A decade on from the near-collapse of his empire, things are going rather better for the Australian-born tycoon. The phone-hacking scandal has receded. The choicest assets in his collection have been sold to Disney at the top of the market. Fox News is America’s most popular (if also its most despised) cable channel. And in a coup last month, Mr Murdoch forced tech giants to pay for linking to his content. “He has the money. He has huge amounts of political power. He has it all,” says Claire Enders, a veteran media-watcher.
As he prepares to pass it all on, the outlook is clouding over. Cable television is in hastening decline. A looming legal problem could prove even costlier than the phone-hacking affair. And the succession question—a decades-long saga which HBO, a rival network, cheekily dramatised—lingers on. Mr Murdoch is still the force that holds together a formidable commercial and political project. It may not stay intact without him.

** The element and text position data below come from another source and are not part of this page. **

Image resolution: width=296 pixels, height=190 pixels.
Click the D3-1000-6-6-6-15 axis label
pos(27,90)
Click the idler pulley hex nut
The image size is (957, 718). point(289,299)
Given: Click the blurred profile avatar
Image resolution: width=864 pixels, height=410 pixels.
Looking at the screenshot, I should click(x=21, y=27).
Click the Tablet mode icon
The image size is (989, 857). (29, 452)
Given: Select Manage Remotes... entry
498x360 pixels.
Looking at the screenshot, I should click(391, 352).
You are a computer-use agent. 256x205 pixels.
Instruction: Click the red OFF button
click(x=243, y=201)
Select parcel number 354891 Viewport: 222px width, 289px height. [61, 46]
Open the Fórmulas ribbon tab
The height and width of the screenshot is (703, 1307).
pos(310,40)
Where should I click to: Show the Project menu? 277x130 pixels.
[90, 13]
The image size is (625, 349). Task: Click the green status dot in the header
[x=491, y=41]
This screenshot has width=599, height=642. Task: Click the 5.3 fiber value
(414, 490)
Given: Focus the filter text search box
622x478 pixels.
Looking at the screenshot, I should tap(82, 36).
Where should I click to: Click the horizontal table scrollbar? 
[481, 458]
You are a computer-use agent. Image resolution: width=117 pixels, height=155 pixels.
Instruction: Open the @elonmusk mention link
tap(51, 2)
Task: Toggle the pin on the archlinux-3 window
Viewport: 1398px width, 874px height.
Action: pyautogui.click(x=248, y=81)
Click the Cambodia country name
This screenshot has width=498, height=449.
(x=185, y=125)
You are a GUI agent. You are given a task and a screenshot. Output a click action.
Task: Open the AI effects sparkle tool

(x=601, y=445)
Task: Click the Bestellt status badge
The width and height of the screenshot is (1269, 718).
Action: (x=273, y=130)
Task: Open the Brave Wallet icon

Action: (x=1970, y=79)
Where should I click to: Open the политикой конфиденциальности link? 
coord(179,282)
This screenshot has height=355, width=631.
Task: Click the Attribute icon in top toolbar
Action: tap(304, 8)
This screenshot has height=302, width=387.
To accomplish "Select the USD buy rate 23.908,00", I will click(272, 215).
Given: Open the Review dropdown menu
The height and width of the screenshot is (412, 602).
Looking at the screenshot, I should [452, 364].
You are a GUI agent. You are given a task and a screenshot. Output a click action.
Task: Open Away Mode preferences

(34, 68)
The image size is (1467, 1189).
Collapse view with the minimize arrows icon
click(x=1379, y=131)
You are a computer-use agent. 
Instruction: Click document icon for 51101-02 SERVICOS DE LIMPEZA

The humbling experience of the phone-hacking affair turned out to be a blessing. It forced Mr Murdoch to split News Corporation in two, putting the lucrative TV and film assets into 21st Century Fox (which analysts nicknamed “Good Co”). The scandal-hit newspapers were quarantined in News Corp (“Crap Co”). As the firms were modernised and power devolved to Mr Murdoch’s sons, Lachlan and James, investors returned. In his boldest move, in 2019, the great consolidator of the media business realised that it was time to become prey rather than predator, and sold most of the 21st Century film and TV business to Disney for $71bn. Ms Enders and colleagues calculate that since 2011 the holdings of the Murdoch family trust, which has nearly 40% of voting shares in each company, have appreciated more than six-fold.The next chapter will be trickier. Start with Fox, the larger company, with a market capitalisation of $22bn. The pandemic has sped the decade-long decline of American cable TV. Last year cable subscriptions fell by 7.3%, to levels not seen in nearly 30 years. Fox, whose gross operating profit last financial year was $2.8bn, has been insulated from this trend by its focus on news and sport, which streaming companies have yet to snatch. But something has changed. Whereas Fox used to trade at a premium to ViacomCBS and Discovery, two cable rivals, it now trades at a 30% discount (see chart 1).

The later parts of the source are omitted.